BEGIN
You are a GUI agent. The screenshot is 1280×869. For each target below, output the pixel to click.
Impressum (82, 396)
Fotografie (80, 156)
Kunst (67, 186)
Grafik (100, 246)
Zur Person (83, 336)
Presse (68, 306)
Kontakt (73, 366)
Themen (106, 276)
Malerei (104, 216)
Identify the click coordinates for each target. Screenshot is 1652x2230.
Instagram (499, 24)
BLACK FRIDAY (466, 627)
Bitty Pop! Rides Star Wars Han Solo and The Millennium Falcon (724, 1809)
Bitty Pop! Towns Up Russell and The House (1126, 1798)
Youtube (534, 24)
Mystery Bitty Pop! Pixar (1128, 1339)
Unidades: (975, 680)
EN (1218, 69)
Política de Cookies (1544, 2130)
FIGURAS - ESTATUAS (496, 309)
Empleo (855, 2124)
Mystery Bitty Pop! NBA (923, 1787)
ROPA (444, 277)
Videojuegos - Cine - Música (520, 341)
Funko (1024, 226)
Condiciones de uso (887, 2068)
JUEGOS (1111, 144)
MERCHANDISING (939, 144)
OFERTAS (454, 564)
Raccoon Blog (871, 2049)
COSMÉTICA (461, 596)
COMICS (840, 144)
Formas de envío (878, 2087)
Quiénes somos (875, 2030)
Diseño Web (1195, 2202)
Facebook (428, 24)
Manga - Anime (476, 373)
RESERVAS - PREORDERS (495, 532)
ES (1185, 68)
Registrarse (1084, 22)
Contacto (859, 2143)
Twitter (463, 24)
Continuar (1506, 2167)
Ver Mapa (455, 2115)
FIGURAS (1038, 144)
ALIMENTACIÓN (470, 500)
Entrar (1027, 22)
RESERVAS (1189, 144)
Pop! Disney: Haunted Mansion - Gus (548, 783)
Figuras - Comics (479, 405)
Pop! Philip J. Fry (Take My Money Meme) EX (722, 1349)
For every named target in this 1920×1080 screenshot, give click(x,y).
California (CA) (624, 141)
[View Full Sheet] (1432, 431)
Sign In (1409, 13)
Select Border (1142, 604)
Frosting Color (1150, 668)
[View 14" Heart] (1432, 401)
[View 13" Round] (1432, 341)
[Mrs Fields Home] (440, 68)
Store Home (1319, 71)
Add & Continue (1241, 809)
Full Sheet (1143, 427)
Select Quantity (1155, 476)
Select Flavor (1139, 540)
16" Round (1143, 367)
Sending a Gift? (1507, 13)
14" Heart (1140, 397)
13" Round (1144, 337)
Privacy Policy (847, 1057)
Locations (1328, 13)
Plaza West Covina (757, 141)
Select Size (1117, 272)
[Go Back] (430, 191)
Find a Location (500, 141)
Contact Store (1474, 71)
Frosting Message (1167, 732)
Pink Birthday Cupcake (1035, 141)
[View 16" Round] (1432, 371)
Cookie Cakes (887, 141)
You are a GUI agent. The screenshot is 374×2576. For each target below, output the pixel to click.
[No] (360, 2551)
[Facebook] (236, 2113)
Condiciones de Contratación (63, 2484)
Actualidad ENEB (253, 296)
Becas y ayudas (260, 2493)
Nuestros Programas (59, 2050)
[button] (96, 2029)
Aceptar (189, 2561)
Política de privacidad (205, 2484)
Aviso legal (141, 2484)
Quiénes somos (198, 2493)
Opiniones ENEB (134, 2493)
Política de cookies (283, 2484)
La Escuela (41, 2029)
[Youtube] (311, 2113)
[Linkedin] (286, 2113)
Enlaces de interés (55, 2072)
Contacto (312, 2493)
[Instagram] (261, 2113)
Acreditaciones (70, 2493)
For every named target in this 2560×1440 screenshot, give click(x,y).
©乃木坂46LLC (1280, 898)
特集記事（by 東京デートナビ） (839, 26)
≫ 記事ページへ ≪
END
*What this task involves*
In the records above, the line with "Continuar (1506, 2167)" marks the start and the line with "For every named target in this 1920×1080" marks the end; copy that stretch exactly, both lines included, and nothing else.

*Written solution*
Continuar (1506, 2167)
Ver Mapa (455, 2115)
FIGURAS (1038, 144)
ALIMENTACIÓN (470, 500)
Entrar (1027, 22)
RESERVAS (1189, 144)
Pop! Disney: Haunted Mansion - Gus (548, 783)
Figuras - Comics (479, 405)
Pop! Philip J. Fry (Take My Money Meme) EX (722, 1349)
For every named target in this 1920×1080 screenshot, give click(x,y).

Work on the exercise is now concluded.